**Brief 1:** Return the part of the single-cell transcriptomics passage starting at "Single-cell transcriptomics provides" and ending at "and big data.", copied word for word.
**Brief 2:** Resume the passage on single-cell RNA sequencing data from the point where it stops.

**Document segment:**
◆ ◆ ◆ ◆ ◆
Single-cell transcriptomics provides us unprecedented opportunity to understand the transcriptional stochasticity and cellular heterogeneity in great detail, which are crucial for maintaining cell functions and for facilitating disease progression or treatment response. Such stochasticity and heterogeneity are always masked in bulk-cell studies. Recent single-cell applications have utilized a broad range of tissues, stem cell lines and cell populations with clinical backgrounds. scRNA-seq is one of the most promising technologies for single-cell transcriptomics. Nevertheless, it also poses big challenges, largely stemming from the aforementioned big data characteristics with regard to the data management, query, and analysis.
Number of papers/datasets addressing single-cell data and big data.
There are five ‘V’s to consider for scRNA-seq data:
(1) Volume. NGS data has become one of the largest big-data domains in terms of data acquisition, storage, and distribution . Just like bulk-cell RNA-seq and other NGS-based studies, scRNA-seq generates a high volume of raw sequencing data and high-dimensional transformed expression data. Moreover, due to the heterogeneity of cell populations, a typical scRNA-seq study usually incorporates hundreds or even thousands of cells and thus adds a few more orders of magnitude to the data volume.
◆ ◆ ◆ ◆ ◆
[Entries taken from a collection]
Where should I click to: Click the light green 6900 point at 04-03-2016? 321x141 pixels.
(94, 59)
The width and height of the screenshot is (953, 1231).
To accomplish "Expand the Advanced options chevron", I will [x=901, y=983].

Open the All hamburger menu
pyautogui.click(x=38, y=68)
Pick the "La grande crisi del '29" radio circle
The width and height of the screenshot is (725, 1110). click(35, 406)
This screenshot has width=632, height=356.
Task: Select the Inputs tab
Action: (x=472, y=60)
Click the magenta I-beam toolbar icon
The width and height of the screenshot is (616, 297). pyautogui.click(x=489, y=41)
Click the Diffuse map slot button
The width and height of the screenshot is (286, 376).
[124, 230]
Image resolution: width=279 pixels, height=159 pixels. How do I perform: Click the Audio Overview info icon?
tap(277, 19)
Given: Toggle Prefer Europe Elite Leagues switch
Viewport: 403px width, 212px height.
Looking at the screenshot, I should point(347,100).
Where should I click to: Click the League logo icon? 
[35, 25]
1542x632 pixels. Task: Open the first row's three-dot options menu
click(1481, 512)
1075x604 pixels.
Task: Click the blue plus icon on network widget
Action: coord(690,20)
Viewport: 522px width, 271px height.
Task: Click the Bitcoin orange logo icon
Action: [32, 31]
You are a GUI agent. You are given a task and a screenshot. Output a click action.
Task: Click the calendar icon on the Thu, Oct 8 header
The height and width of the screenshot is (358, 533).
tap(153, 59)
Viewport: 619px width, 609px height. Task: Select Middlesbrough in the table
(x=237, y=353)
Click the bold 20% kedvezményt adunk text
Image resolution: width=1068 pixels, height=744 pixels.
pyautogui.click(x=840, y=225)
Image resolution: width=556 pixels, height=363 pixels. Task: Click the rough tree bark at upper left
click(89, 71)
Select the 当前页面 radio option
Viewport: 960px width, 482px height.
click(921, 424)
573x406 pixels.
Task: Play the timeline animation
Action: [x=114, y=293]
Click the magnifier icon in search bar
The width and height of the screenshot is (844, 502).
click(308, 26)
◆ ◆ ◆ ◆ ◆
**Result 1:**
Single-cell transcriptomics provides us unprecedented opportunity to understand the transcriptional stochasticity and cellular heterogeneity in great detail, which are crucial for maintaining cell functions and for facilitating disease progression or treatment response. Such stochasticity and heterogeneity are always masked in bulk-cell studies. Recent single-cell applications have utilized a broad range of tissues, stem cell lines and cell populations with clinical backgrounds. scRNA-seq is one of the most promising technologies for single-cell transcriptomics. Nevertheless, it also poses big challenges, largely stemming from the aforementioned big data characteristics with regard to the data management, query, and analysis.
Number of papers/datasets addressing single-cell data and big data.

**Result 2:**
(2) Velocity. As aforementioned, the data volume of scRNA-seq is higher than that of bulk-cell RNA-seq. Consequently, high data-transfer bandwidth, parallel algorithms, and high-performance computers are required to generate and process data.
(3) Variety. An scRNA-seq study may combine data from different single-cell isolation chips, protocols, and research environments. How to normalize the datasets and make them comparable becomes a major issue.
(4) Variability. The transcriptional activity of a living cell is dynamic rather than static. Thus, scRNA-seq captures a snapshot of single cells in seemingly homogeneous populations that as a matter of fact, vary significantly from one to another. Substantial variability of the scRNA-seq signal comes from a variety of biological aspects, including transcriptional stochasticity and cellular heterogeneity, which cannot be investigated in bulk-cell studies. Therefore, scRNA-seq data exhibit significantly larger variance than bulk-cell RNA-seq data. Solving the biological variability is the main goal of single-cell transcriptomics research.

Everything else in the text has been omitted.